“Yeah, I think you do.” I stop, taking her in. “What’s going on?”
“What’s going on is I walked out of my prison.”
“You weren’t a prisoner.”
Well, not exactly. Thing is, I need to watch her… I don’t know what’s going on, but I need to get her talking.
I push the sex part from my head for a moment.
Jess walked into Bunny’s after leaving the mansion. And she walked out again. One reason I like Bunny’s is no one gets into your business. They don’t talk. So why, when my spy asked the bartender what was up with the hot chick, he was told she no longer worked there.
That’s a lot from Bunny’s to a stranger.
Are they hanging her out to dry?
“Of course I was a prisoner. You’re here, you broke in to drag me back, didn’t you?”
I frown. “The door wasn’t locked. I locked it behind me. And before you say a thing, if one of our people came to check, they wouldn’t have left it open.”
“You would say that.”
“Just like I’m going to point out your things, including your keys, were at Bunny’s. Until Tony got them back. So anyone could have used them,” I say.
She snaps straight and pushes past me, not into the bedroom, but the bathroom, and she goes into the cupboard beneath the sink, reaching up under there on her knees.
Of all the things I expect her to pull out—whip, handcuffs, gun—I don’t expect a plastic-wrapped bag.
With a flick of annoyance at me standing, watching, she hugs it to her. “If I asked you to go away, would you?”
“Would you?”
She sighs heavily, the air redolent with fries and my stomach growls. That earns another hard look from Jess.
“I’m hungry.”
“You’re rich, go eat rich person food.”
“Maybe,” I say, leaning against the wall as she checks the seal on the bag, “I like peasant food. And peasants.”
Her eyes narrow. “You’re not appealing, at all.”
“You basically humped me earlier today when my fingers were rubbing that sweet cunt toward orgasm.”
“Desperation.”
“Me, too.”
A genuine smile breaks a moment on her face.
“If someone was in here,” she says, getting up, “someone other than you, then I need to know who.”
“I’ll put a sign up outside. That’ll get them.”

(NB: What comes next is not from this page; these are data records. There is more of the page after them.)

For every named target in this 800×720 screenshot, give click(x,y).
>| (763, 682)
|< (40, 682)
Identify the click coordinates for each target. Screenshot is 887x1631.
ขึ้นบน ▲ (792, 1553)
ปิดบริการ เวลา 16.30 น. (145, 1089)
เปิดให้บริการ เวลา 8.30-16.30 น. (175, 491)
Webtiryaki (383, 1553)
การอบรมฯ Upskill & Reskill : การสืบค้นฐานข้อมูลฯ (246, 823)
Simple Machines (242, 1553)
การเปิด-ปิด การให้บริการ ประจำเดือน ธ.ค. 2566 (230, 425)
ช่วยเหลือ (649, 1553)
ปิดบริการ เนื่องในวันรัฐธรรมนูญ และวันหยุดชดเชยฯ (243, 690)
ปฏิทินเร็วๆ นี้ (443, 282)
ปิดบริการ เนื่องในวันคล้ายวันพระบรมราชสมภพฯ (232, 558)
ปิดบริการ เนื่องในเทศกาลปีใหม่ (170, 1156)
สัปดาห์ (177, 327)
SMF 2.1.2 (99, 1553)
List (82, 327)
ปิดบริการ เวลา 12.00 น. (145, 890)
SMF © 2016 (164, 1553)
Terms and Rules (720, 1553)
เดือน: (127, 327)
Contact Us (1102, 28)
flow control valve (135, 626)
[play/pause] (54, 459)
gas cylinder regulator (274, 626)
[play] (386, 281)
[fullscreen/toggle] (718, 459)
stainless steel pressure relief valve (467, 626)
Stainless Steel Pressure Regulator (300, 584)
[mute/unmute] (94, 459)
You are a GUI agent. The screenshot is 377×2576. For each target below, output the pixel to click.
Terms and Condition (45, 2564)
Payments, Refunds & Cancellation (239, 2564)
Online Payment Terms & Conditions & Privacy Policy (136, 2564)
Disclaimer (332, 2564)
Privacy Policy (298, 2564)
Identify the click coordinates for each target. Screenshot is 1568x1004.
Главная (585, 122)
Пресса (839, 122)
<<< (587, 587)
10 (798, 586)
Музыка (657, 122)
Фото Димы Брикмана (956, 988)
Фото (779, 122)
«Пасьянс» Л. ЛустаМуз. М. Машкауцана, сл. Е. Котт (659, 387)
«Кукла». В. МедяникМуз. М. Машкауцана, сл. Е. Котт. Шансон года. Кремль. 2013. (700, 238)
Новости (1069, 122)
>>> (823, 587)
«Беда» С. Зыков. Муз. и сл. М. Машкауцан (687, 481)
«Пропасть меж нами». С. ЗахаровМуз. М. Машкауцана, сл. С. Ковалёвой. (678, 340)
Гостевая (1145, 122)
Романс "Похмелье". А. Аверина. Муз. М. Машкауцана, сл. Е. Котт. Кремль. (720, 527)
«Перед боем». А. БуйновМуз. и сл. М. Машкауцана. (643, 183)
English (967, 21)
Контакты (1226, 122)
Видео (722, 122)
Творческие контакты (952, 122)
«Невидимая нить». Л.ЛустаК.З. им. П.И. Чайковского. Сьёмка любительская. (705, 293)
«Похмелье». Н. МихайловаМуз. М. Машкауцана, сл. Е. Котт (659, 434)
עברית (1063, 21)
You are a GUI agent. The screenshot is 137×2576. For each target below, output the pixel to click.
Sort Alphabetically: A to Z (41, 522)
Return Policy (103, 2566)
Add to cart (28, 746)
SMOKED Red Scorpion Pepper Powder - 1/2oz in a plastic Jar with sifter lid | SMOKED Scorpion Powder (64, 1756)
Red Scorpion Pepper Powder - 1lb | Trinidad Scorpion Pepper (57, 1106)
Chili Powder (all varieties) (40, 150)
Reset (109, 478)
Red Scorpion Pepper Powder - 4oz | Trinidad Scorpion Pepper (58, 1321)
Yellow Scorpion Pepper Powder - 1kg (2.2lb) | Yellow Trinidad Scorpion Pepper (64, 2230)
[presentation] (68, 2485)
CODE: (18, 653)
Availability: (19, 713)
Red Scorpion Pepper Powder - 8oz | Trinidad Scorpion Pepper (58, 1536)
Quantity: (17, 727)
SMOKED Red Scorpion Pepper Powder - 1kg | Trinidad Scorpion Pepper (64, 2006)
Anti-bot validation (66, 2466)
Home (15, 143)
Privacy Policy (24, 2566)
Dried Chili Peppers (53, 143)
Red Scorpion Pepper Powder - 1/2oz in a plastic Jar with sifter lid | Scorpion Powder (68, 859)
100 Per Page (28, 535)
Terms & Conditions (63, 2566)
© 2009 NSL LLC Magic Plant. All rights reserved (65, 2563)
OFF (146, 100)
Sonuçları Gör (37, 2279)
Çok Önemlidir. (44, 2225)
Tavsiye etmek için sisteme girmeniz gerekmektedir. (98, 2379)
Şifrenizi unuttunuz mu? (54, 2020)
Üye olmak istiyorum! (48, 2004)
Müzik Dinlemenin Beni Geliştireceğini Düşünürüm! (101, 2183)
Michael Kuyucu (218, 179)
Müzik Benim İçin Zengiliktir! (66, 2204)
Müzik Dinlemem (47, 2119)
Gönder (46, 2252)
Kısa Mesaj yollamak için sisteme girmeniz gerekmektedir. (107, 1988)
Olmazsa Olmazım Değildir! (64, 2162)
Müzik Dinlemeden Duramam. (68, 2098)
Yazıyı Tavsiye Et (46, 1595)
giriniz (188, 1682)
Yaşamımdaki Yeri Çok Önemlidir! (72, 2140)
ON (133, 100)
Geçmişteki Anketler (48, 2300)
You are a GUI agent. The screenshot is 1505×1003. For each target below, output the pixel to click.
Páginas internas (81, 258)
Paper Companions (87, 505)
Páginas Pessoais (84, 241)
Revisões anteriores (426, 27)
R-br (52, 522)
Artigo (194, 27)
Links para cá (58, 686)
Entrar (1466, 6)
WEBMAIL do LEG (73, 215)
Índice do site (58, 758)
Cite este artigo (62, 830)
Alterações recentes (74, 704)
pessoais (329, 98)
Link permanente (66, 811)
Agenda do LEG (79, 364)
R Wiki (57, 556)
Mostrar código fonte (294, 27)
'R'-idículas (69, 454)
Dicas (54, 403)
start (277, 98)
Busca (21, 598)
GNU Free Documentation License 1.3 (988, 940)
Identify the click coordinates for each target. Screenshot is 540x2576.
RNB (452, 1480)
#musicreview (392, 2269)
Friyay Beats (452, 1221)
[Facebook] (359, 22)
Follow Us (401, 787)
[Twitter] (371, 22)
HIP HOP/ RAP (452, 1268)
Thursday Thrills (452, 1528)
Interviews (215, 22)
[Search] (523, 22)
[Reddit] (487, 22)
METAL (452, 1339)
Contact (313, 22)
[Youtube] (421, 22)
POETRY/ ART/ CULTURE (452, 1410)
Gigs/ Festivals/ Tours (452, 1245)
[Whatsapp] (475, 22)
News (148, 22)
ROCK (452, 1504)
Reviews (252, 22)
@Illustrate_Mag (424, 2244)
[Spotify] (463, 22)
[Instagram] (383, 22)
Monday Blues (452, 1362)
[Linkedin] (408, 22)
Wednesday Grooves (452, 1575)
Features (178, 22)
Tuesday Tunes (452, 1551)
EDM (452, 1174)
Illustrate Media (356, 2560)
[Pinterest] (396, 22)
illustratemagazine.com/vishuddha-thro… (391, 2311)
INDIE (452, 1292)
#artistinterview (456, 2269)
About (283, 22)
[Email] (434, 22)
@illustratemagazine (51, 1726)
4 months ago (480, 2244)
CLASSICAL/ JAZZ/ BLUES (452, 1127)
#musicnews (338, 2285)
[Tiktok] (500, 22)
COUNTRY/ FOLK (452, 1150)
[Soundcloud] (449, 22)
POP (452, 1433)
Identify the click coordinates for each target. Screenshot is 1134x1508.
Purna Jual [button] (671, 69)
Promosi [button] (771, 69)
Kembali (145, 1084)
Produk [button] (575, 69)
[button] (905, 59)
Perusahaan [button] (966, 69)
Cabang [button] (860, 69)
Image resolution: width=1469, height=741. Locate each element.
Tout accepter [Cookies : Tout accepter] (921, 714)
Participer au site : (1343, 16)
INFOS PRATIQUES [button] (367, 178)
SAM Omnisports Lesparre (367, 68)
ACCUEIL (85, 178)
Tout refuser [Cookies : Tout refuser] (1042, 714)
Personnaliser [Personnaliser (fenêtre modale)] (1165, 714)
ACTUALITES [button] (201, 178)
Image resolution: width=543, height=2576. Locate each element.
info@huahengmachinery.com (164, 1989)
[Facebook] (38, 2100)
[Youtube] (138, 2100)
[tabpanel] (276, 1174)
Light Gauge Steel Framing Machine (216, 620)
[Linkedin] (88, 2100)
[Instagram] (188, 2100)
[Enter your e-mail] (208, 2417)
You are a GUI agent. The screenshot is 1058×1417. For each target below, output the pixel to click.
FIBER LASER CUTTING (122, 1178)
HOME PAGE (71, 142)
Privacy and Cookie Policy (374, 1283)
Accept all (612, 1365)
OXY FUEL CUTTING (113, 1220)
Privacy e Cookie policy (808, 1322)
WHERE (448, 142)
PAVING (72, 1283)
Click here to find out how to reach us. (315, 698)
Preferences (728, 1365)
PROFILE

Jess pushes past me. The place is a postage stamp and it takes her no time to reach the bedroom. “Fuck.”
“Found the photo?” I go to her, hands raised. “Before you accuse, I didn’t do it. Found it like that. Who was in the frame?”
She’s turning a cheap silver frame with the photo of a woman and two kids in it over in her hands. Someone took the time to scratch out the woman’s face.